Aufgabe: Aktualisiere den Abschnitt des Textes über die Brontës von „Jeden Morgen, noch“ bis einschließlich „längst vergessenen Fabelwesen.“ und ersetze darin „Kamelrücken“ durch „Walrücken“.
┌─ Bereitgestellter Text
Englands berühmteste Schriftstellerfamilie – Zu Besuch bei den Brontës

Jeden Morgen, noch bevor ich mich an meinen Schreibtisch setze und meine Finger über die Tastatur gleiten lasse, werfe ich einen Blick aus meinem Fenster. In der Ferne, dort, wo die grünen Wiesen enden, ragt eine felsige Klippe in den nebelverhangenen Himmel auf. Dahinter beginnt eine Landschaft, die auf den ersten Blick so seltsam kahl und rau erscheint, dass die Phantasie gezwungen ist, etwas Lebhaftes, Gewaltiges zu erfinden, um deren eigentümlichen Charme zu bewältigen, der so schwer beschreibbar ist. Das Moor erstreckt sich wie ein gräserner, sumpfiger Teppich über die Pennines, die bis auf die späten Sommermonate, wenn die Heide purpur blüht, wie riesige, seidene Kamelrücken auf der Erde ruhen. Meine Augen schärfen sich, sobald ich das Moor am Horizont erblicke und mein Herz öffnet sich den Rufen von alten Mythen und längst vergessenen Fabelwesen.
└─
┌─ Folgende Daten
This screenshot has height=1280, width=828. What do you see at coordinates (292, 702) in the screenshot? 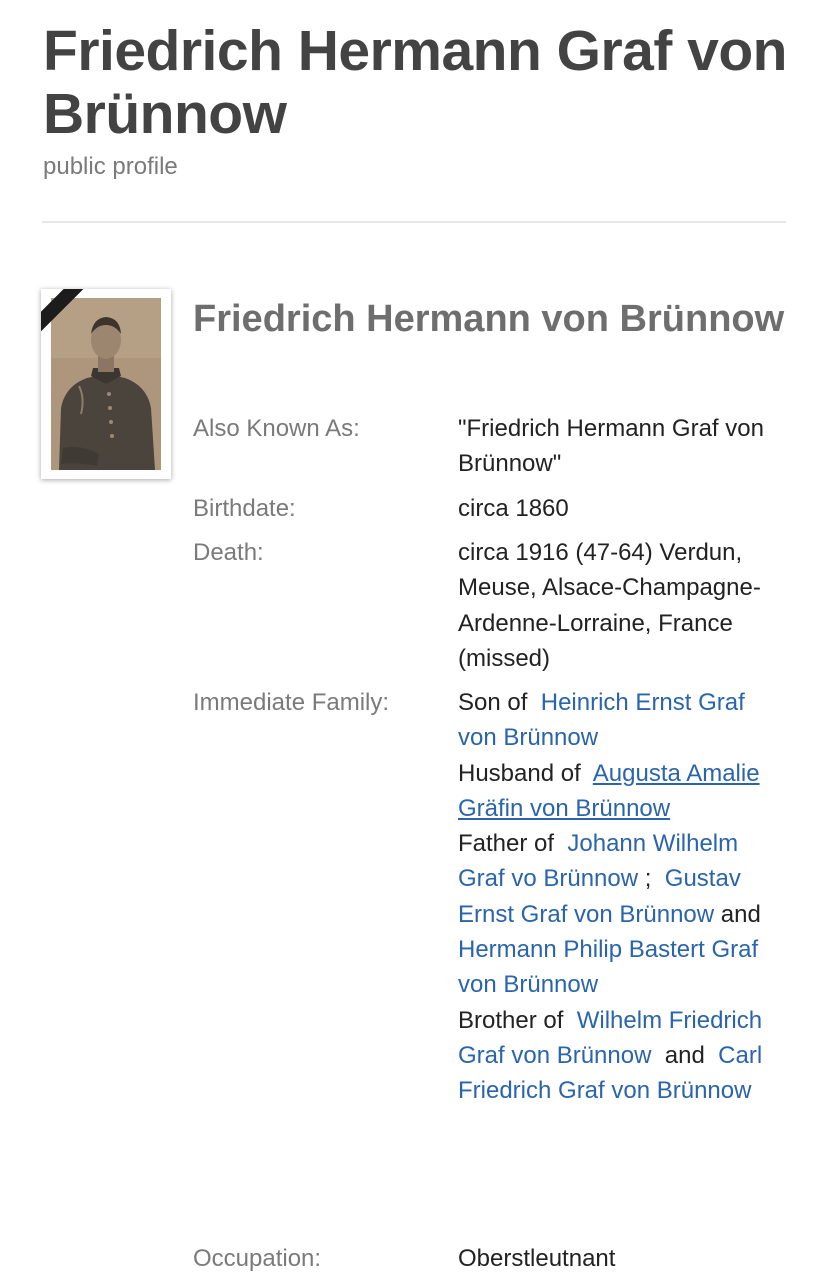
└─
Antwort:
Jeden Morgen, noch bevor ich mich an meinen Schreibtisch setze und meine Finger über die Tastatur gleiten lasse, werfe ich einen Blick aus meinem Fenster. In der Ferne, dort, wo die grünen Wiesen enden, ragt eine felsige Klippe in den nebelverhangenen Himmel auf. Dahinter beginnt eine Landschaft, die auf den ersten Blick so seltsam kahl und rau erscheint, dass die Phantasie gezwungen ist, etwas Lebhaftes, Gewaltiges zu erfinden, um deren eigentümlichen Charme zu bewältigen, der so schwer beschreibbar ist. Das Moor erstreckt sich wie ein gräserner, sumpfiger Teppich über die Pennines, die bis auf die späten Sommermonate, wenn die Heide purpur blüht, wie riesige, seidene Walrücken auf der Erde ruhen. Meine Augen schärfen sich, sobald ich das Moor am Horizont erblicke und mein Herz öffnet sich den Rufen von alten Mythen und längst vergessenen Fabelwesen.